Jakarta, satusuaraexpress.co — Pandemi virus corona (SARS-CoV-2) memunculkan alternatif pembelajaran selain tatap muka dari Kementerian Pendidikan dan Kebudayaan (Kemendikbud) untuk siswa tahun ajaran 2020/2021.
Demi mengerem laju penyebaran virus penyebab Covid-19, tetap berada di rumah dan tak menimbulkan kerumunan atau perkumpulan orang dalam jumlah banyak menjadi salah satu langkah pencegahan. Pelbagai aktivitas pun kini dilakukan secara daring, termasuk kegiatan belajar.
Direktur Jenderal PAUD, Pendidikan Dasar, dan Menengah Kemendikbud Jumeri mengimbau pihak sekolah untuk memanfaatkan pembelajaran daring atau elektronik sebagai pengganti pembelajaran tatap muka.
“Kami mengajak para pendidik dan peserta didik serta orang tua untuk memanfaatkan kanal atau alternatif pembelajaran yang dihadirkan oleh Kemendikbud,” tutur Jumeri melalui keterangan tertulis, dikutip Selasa (29/12).

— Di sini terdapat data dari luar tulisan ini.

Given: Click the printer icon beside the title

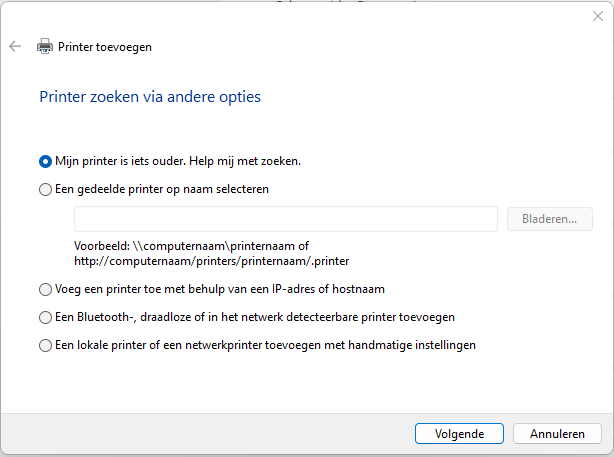Looking at the screenshot, I should (x=45, y=47).
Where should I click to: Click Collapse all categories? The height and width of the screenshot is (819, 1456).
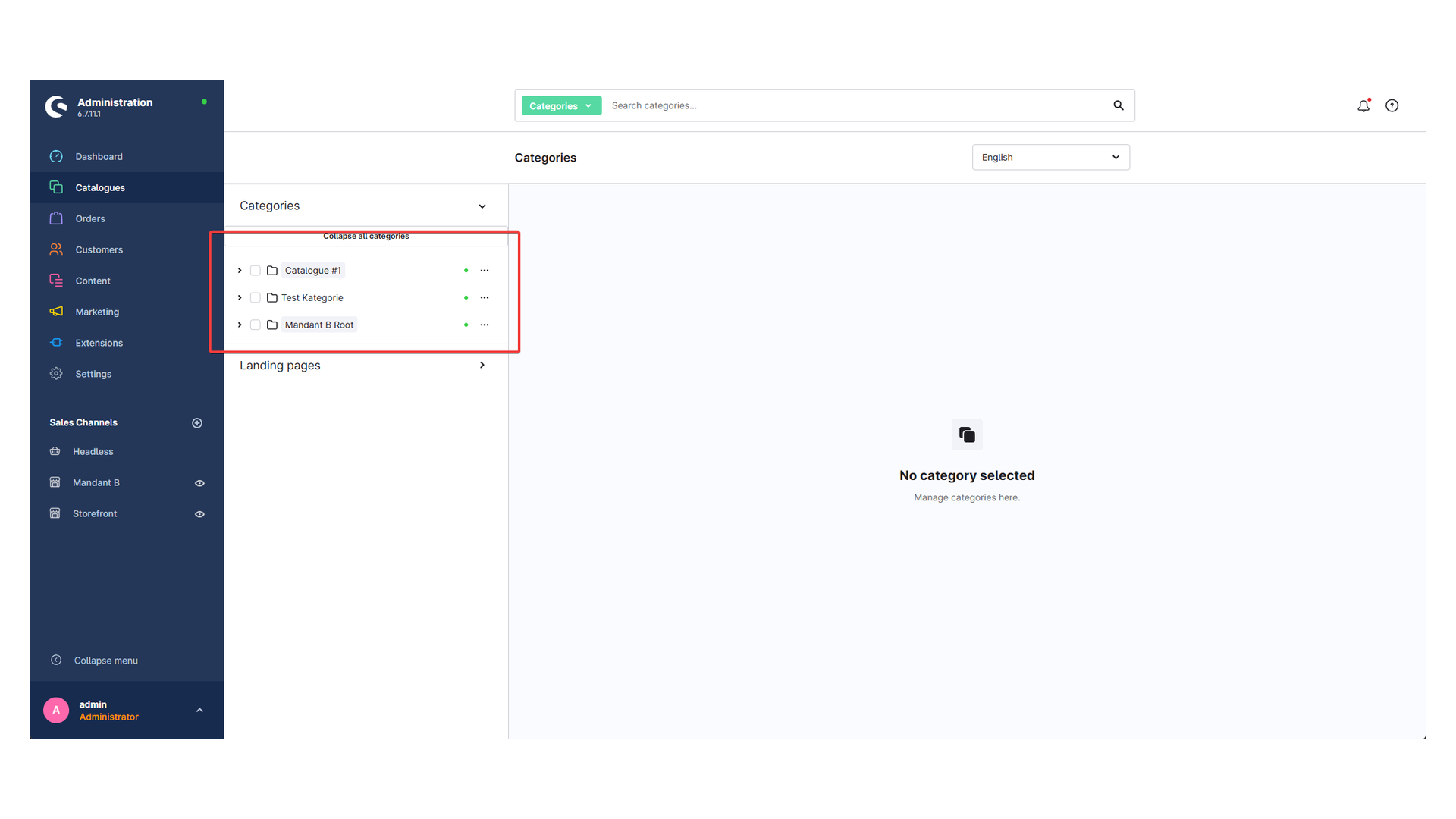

Bagi sekolah yang tak bisa menjalankan pembelajaran tatap muka, Jumeri mengatakan masih ada dua alternatif pembelajaran jarak jauh yakni melalui pembelajaran daring dan TVRI. Program Belajar dari Rumah (BDR) di TVRI akan kembali tayang mulai Januari hingga Maret 2021 setiap Senin-Jumat pukul 08.00 sampai 11.30 WIB. Tak seperti sebelumnya, mulai tahun depan program BDR hanya akan meliputi siswa PAUD dan SD.
“Tayangan untuk SD mengikuti modul pembelajaran sesuai kurikulum (darurat) dengan mengutamakan pemenuhan kompetensi literasi, numerasi dan penguatan karakter,” jelas Jumeri.